__Page__.
↓↓↓
I teach Humanities subjects... he has gone over to the "dark side"...
:-\

saddad


Robert_Brenchley

I'd agree with Caroline; A-levels were the hardest exams I ever did. In those days though, the only thing you had at university was the exam; no coursework or anything like that. They have to work harder these days.

markfield rover

Bristol ,Archaeology
And she is having 'words' with the Telegraph.

caroline7758

Ooh, sounds exciting, mr. By the way, was it just her school that had the results online, or could I have saved myself the stress by findinf Becky's before she got them?

grawrc

I would say that in Scotland the exams have got easier in one sense but haven't in another. The prose (translation from English) doesn't exist any more and the translation from foreign language to English is very short.  The prose was always the hardest part of the paper. On the other hand today's learners are asked to write under considerable pressure of time in the foreign language. They are also expected to give a talk and engage in a discussion which is all recorded. Speaking was hardly assessed at all in my day, yet it is probably the most useful skill for most learners to have. There is also continuous assessment which means they are under pressure all the time and you have to multiply the assessments by by or 6 for all the subjects they do. (Scottish pupils tend to do 5 Highers for university entrance).
↑↑↑
__Information supplied__.
↓↓↓
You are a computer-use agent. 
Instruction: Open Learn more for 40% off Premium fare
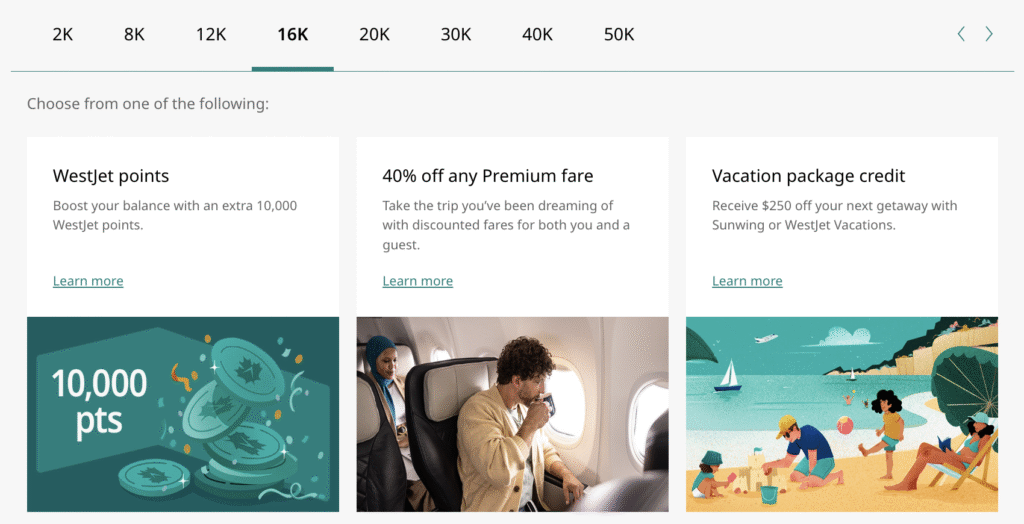[417, 281]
↑↑↑
__Written tasks__.
1. According to the forum thread on exams, how many Highers do Scottish pupils tend to take for university entrance?
2. Pick up the forum thread on exams right after its final post and continue it.

__Task answers__.
1. Five.

2.
I think what I am saying is that we are not testing the same things but hopefully are developing more useful and appropriate skills for today.

Oh and yes! Well done to all the young people who have worked so hard to achieve excellent results.

manicscousers

sorry, folks, that was the o level results, need a doolally little man
they all got 2 to 3 a levels  ;D

markfield rover

Caroline, I do not know if it was only her school ,but I wouldn't have thougt so.
She will be self-catering , so it's how to cook curries today.They have all done very well. As young
Mr Grace would say.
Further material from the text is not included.